── Trecho selecionado ──
O som do storytelling

A fala foi a maior invenção da humanidade. Anos depois, a música veio para ajudar no processo da imaginação através de melodias

​​À noite, um pai senta na cama ao lado da filha e conta histórias para fazê-la dormir. Na religião, recortes de escrituras são lidos para multidões de fiéis. Na política, uma boa oratória chega a comover e a garantir votos em uma eleição. Essas ocasiões têm uma coisa em comum: todas elas existem por meio do ato de contar histórias.

Desde a época pré-histórica, essa arte passava a ser adquirida pelos neandertais que, a partir do domínio da fala, contavam seus feitos, suas rotinas e suas conquistas ao redor do fogo, entretendo os ouvintes. Dali em diante, através da linguagem oral, histórias foram transmitidas de geração em geração. Algumas, se tornando lendas. Outras, se tornando mitos.

Hoje, o ato de contar histórias ganhou outro nome: storytelling. É uma modalidade que vem crescendo em importância no meio corporativo e se expandindo rapidamente. Além de ser observado no entretenimento e no terceiro setor, esse conceito chegou, também, no ambiente musical.

Enquanto se une harmonia, ritmo, letra e melodia, o artista é livre para compor sobre o que quiser. Em alguns momentos, porém, a música consegue se associar ao jornalismo por ser uma forma alternativa de aproximar o público de eventos noticiosos.


Inspirado pelo fato de ter um familiar que lutou na Guerra Civil dos Estados Unidos, Axl Rose compôs a letra do que viria a ser Civil War, single do Guns and Roses. Foto: Don H. Doyle


Para o fundador da Storytellers, empresa focada na aplicação do conceito de storytelling em empresas de diversos ramos,
Fernando Palácios, Jane's Got A Gun, do Aerosmith; Civil War, do Guns and Roses; Change, do Scorpions; Last Kiss e Jeremy, do Pearl Jam; Sunday Bloody Sunday, do U2 e Balada de Gisberta, de Pedro Abrunhosa, são exemplos de músicas que deram certo e foram muito bem sucedidas na tarefa de trazer a atenção das pessoas para questões sociais.

Para ele, porém, não é o fato de estar numa música. Segundo Palácios, às vezes se pode ter um olhar enviesado quando se pega casos de sucesso e entre eles tem um padrão, mas esse modelo não é uma garantia de que vai funcionar sempre.

​“A verdade é que não é o formato música, apesar de ele ser muito poderoso”, salienta o fundador da Storytellers. “O jornalismo pode chamar a atenção do público mesmo no formato tradicional ou mesmo usando as redes sociais e até mesmo podcasts para contar boas histórias”, esclarece.
───
── Material apresentado ──
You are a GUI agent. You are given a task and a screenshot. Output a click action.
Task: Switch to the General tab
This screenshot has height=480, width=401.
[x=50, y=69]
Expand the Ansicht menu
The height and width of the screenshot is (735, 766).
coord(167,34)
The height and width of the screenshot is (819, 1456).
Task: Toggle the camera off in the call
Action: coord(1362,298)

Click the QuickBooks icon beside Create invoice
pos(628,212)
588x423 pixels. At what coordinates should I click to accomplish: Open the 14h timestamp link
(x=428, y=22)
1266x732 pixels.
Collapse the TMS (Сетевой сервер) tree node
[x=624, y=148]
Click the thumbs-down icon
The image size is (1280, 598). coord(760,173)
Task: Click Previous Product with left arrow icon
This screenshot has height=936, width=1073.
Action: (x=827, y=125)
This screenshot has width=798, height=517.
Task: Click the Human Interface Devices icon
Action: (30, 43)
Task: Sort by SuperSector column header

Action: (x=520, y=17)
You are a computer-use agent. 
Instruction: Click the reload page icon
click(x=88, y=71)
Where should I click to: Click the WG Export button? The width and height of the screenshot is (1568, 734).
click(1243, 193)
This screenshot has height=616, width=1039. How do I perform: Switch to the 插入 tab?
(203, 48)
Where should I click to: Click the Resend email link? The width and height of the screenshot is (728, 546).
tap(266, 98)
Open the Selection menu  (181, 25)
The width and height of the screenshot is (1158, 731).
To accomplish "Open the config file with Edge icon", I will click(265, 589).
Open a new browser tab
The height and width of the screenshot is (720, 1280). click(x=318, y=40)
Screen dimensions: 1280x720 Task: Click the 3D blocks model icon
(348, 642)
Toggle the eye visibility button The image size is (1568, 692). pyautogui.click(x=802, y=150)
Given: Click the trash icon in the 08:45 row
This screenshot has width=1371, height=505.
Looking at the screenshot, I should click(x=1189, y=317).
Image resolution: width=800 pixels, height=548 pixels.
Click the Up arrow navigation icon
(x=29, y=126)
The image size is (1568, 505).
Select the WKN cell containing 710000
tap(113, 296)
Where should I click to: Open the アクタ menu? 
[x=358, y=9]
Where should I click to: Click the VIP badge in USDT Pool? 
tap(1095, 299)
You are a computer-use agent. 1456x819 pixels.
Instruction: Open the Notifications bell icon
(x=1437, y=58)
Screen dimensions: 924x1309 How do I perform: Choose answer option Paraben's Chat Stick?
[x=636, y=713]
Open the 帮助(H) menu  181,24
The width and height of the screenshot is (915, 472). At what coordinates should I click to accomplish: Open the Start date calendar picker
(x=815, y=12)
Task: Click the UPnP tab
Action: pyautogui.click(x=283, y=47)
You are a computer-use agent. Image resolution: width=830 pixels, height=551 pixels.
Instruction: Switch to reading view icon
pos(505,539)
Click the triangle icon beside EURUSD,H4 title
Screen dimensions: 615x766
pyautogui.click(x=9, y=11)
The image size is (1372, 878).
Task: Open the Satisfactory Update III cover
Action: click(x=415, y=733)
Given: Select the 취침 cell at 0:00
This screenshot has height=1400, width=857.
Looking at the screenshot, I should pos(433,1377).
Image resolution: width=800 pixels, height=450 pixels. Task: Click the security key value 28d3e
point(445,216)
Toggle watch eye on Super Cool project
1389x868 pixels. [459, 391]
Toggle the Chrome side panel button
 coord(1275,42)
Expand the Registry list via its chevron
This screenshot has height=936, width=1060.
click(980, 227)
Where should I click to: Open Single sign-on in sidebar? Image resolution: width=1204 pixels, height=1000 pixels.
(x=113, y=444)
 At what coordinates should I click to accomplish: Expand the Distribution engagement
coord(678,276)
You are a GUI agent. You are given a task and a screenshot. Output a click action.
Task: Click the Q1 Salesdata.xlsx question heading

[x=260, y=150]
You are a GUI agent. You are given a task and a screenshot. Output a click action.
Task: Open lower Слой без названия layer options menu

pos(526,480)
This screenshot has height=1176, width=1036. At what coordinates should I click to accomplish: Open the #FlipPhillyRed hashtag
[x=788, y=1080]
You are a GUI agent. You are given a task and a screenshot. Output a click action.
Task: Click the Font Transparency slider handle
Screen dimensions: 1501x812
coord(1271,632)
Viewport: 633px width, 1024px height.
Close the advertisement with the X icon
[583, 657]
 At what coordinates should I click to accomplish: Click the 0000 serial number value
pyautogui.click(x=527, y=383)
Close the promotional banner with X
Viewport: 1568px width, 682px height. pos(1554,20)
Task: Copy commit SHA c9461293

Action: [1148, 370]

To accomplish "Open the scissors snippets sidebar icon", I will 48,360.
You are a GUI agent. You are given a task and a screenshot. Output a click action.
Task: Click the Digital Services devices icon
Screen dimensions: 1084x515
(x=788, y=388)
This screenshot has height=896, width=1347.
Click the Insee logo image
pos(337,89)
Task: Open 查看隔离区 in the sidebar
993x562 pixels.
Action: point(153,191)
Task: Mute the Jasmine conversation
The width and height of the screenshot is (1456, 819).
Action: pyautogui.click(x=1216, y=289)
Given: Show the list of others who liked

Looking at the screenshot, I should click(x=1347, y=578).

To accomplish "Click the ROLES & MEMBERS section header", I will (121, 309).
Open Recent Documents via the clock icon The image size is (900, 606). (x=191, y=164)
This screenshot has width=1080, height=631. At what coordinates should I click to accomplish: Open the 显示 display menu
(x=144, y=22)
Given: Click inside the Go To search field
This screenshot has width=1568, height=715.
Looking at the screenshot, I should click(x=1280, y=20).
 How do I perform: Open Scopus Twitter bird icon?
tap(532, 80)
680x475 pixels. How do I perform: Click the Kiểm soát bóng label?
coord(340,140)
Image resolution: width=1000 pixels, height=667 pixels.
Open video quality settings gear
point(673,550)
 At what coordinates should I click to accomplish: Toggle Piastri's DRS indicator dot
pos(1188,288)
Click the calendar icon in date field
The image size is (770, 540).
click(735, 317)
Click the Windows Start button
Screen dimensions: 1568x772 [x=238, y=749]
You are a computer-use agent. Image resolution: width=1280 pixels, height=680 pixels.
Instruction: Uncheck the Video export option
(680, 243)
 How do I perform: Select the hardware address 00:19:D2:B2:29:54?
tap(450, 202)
───
- _Exercícios propostos_:
1) Transcreva do texto sobre storytelling o trecho que começa em "Desde a época" e vai até "se tornando mitos.".
2) Traduza para o inglês a seguinte frase do texto sobre storytelling: "Dali em diante, através da linguagem oral, histórias foram transmitidas de geração em geração."
3) Retome o texto sobre storytelling a partir do ponto em que ele termina e prossiga com a escrita.

- _Respostas_:
1)
Desde a época pré-histórica, essa arte passava a ser adquirida pelos neandertais que, a partir do domínio da fala, contavam seus feitos, suas rotinas e suas conquistas ao redor do fogo, entretendo os ouvintes. Dali em diante, através da linguagem oral, histórias foram transmitidas de geração em geração. Algumas, se tornando lendas. Outras, se tornando mitos.

2) From then on, through oral language, stories were passed down from generation to generation.

3)
No contexto que tange a união de música e jornalismo, ainda, a receita para contar boas histórias pode vir até mesmo da relação existente entre o compositor, a época em que a obra foi escrita e o ouvinte. E o período que compreendeu a Ditadura Militar no Brasil exemplifica bem isso.

De acordo com a escritora
Martha Terenzzo, professora de storytelling na ESPM, a música naquele momento não tinha apenas o ideário político, mas era narrada fantasticamente com seus personagens. Para ela, nesse recorte temporal, a música servia para contar uma história, trazer as notícias de um mundo que estava acontecendo por detrás do pano e que o jornalismo não podia abordar porque era proibido disso.

“Para mim, então, música é storytelling”, opina. “E juntar história, jornalismo e música possibilita a contagem de histórias incríveis”, enfatiza.

Nesse processo existe o data storytelling, que se for entendido como dados transformados em narrativas, pode ser uma alternativa ao jornalismo. A partir desse preceito, segundo a professora de storytelling da ESPM, não adianta falar de 100 mil pessoas que morreram na Síria ou mesmo nas cifras de mortes aqui no nosso litoral sem dar nome a elas. “Eu não me emociono com ou pelos números, eu me emociono por um indivíduo”, explica. “O número pela matemática tem sua beleza, mas não conta uma história”, finaliza.


Por conta das fortes chuvas que atingiram o litoral brasileiro durante o Carnaval, a Defesa Civil Estadual de São Paulo informou que houve 50 mortes em São Sebastião. Foto: Tiago Queiroz


O storytelling, com seu mote de contar histórias, pode ainda servir como auxiliador no processo de aproximação do público para com destinos turísticos ou, ainda, ajudar na mudança da percepção de determinadas localidades. A Colômbia, com sua campanha de incentivo para plantação de café; a Tailândia, com sua ação intitulada I Hate Thailand; e a Índia, com a iniciativa Incredible !NDIA, são alguns exemplos de países que se uniram ao storytelling para reverter, ou ao menos tentar mudar, a visão internacional sobre seu território no que tange o turismo.

E a música também pode participar desse processo. Títulos como Sweet Home Alabama, do Lynyrd Skynyrd; Sweet Louisiana, de Steven Tyler; Sous Le Ciel de Paris, de Edith Piaf; e Aquele Abraço, de Gilberto Gil, dão embasamento para essa aplicação do storytelling. Porém, a música por si só mudar a imagem de um território, para o fundador da Storytellers Fernando Palácios, é difícil.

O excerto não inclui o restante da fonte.